Singer-songwriter and guitarist Cunliffe’s debut Howl & Whisper almost a decade ago was him searching for his metier, between rowdy pub songs, ye olde time folk and ballads.

The follow-up, Template for Love, (2018) was diverse but more refined and focused with
assistance from Reb Fountain, Dave Khan and others.

By his third – 2022’s Secret Exhibition – he’d found his place in songs with intricate details and imagery, and, with the exception of a couple of missteps, was convincing.

This time, under a thoroughly unpromising title, he has recorded live in Roundhead with Khan on violin and bassist Cass Basil for nine thoughtful songs.

His proclivity for words and images head-butting their way through is apparent on the dismissive opener, The Diabolical Hippies of Manor House.

Thereafter his poetic style – acutely observational on Beside the Pool, achingly intimate on When Dad Was Young – is married to gentle folk (Nightingale) and the melodic, twisting Dylanesque Vesuvius comes with mournful violin.

The five-minute Swimmers at the Forty Foot recalls ambitious artists of the late 1960s and early 1970s like Donovan, Tim Buckley and Shawn Phillips, when folk singers and writers stretched towards jazz phrasing and literary depth.

Cunliffe has built a sound catalogue that has reference points in Irish and Anglo-folk with a light touch of Dylan, but is mostly his own distinctive voice.

A half-hour well spent if local folk is your tipple.

Spit Out Your Gum and Repetition are available digitally.
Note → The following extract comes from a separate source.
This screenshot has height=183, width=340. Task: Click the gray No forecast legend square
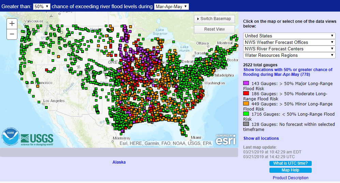246,124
Images / Supplied
Spit Out Your Gum and Repetition are available digitally. Images / Supplied

Repetition

by Great Barrier

From the pulsating throb of the opener Systolic, this Germany-based trio confirm the mesmerising nature of Can-like repetition and the surging power of a minimalist approach. And elsewhere it’s the abrasive muscularity of a synthesiser on the pop-length Deep Concern.

There are strong local connections in Great Barrier beyond the name: drummer Constantin “Dino” Karlis, now living in Berlin, has played with Dimmer and is also in HDU who recently toured their scorched-earth sound; guitarist/bassist is Jason Kerr (My Deviant Daughter) from Dunedin and living in Bonn.

The third member is keyboard player Richard Hahnloser, whose lean piano playing on the nine-minute-plus Read Only brings a melodic elegance to a piece sitting on a drone-like undertow as unpredictable drum patterns create a dark and anxious current. The centre-piece of this five-track album is the trudging but oddly attractive Diastolic, featuring the late New Zealand guitarist and experimentalist Dean Roberts, of the post-punk noise trio Thela, but whose career was mostly overseas. He brings edgy scrapes and swathes of sound as counterpoint to Hahnloser’s piano on a piece that closes with atmospheric ambience and what might be insect or bird sounds.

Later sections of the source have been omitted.